Well at least your house didn't burn down.... Sorry to hear though, always sucky. Try using CFL bulbs, they dont get very hot. GL with salvaging what you have left...


----------



## Crazy4mantis (Jul 17, 2012)

Once I left my chameleon's heat bulb on and accidently left it on a table. When I came home my entire house smelled like burning wood! I had to give away my cham. I thought that was bad, but this is so much worse! I'm glad you, your family, and your house is ok.


----------



## Crazy4mantis (Jul 17, 2012)

Did the dead little guys get a proper burial? I always make a "coffin" out of a sauce container, fill it with salt, and bury them. My friends think I'm loosing it.  I still can't believe this awful thing happened.


----------



## agent A (Jul 17, 2012)

Crazy4mantis said:


> Once I left my chameleon's heat bulb on and accidently left it on a table.

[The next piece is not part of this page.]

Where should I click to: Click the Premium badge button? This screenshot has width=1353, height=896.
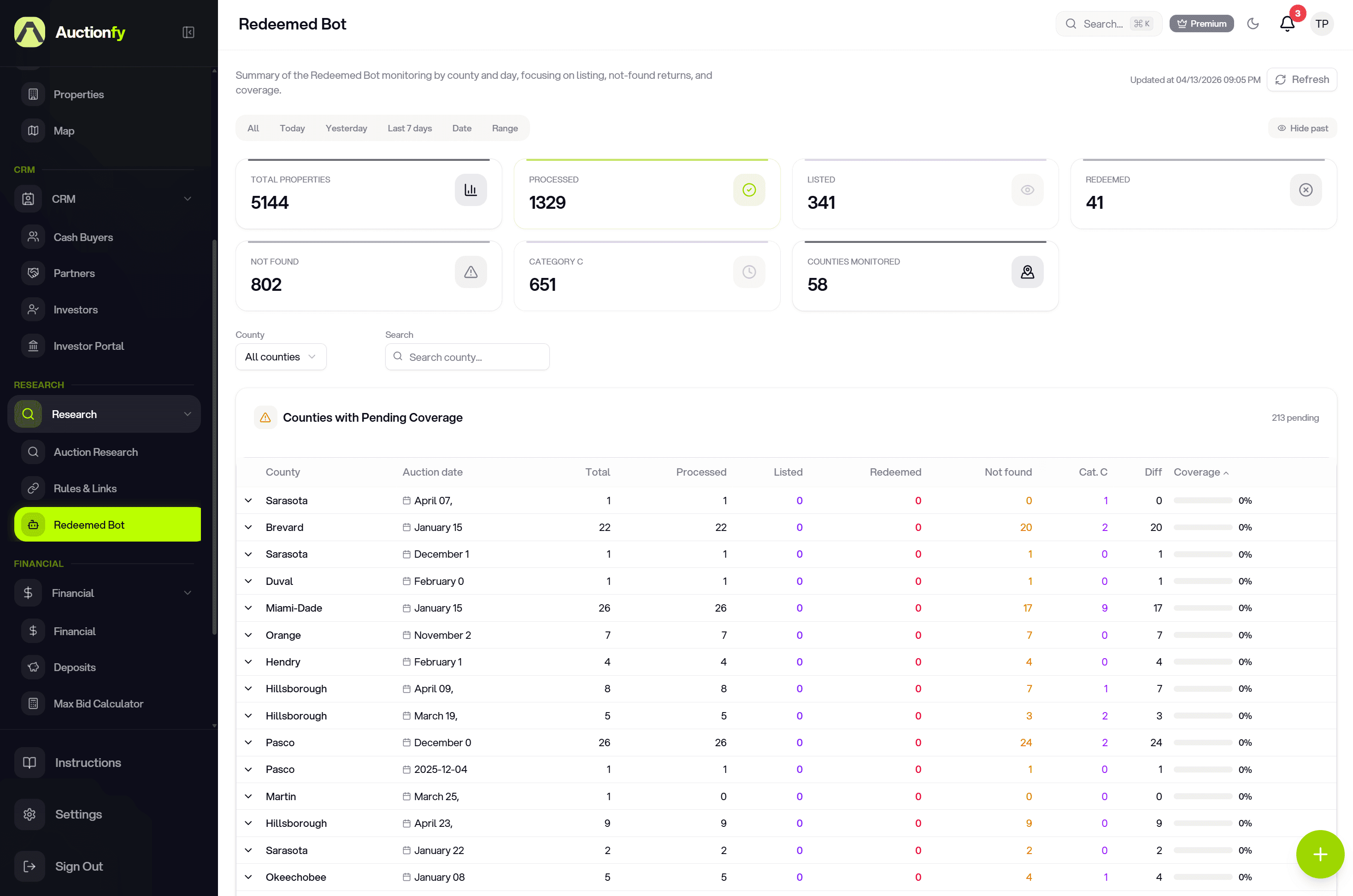click(1201, 24)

When I came home my entire house smelled like burning wood! I had to give away my cham. I thought that was bad, but this is so much worse! I'm glad you, your family, and your house is ok.


Once my father helped me clean a cage but he set a hot heat lamp on my pillow and within minutes it was browned and gross

I also melted an alarm clock under a heat lamp by using the thermometer feature of it to test how hot my gongies were

Just a heads up gongylus is wat I call the unsafe genus since I tend to do unsafe things with heat lamps when I have them

Most of my animals r on my porch now...


----------



## brancsikia339 (Jul 19, 2012)

I keep my insectatorium and other animals in my basement because my room wouldn't work like that. It's also safer in the basement because i dont have to worry about turning the AC down during the summer


----------



## brancsikia339 (Jul 19, 2012)

Crazy4mantis said:


> Did the dead little guys get a proper burial? I always make a "coffin" out of a sauce container, fill it with salt, and bury them. My friends think I'm loosing it.  I still can't believe this awful thing happened.


I do that too.


----------



## mutrok4040 (Jul 19, 2012)

Sorry to hear this!

I have almost done this many times, good thing my dad wakes up early! I really hope you get your next gen of Gulf frits!


----------



## CoolMantid (Jul 19, 2012)

mutrok4040 said:


> Sorry to hear this!
> 
> I have almost done this many times, good thing my dad wakes up early! I really hope you get your next gen of Gulf frits!


Thanks. Gulf Frits mean alot to me. I really hope my bloodline doesnt stop now


----------



## nebrakacinese (Jul 19, 2012)

Sorry for your loss


----------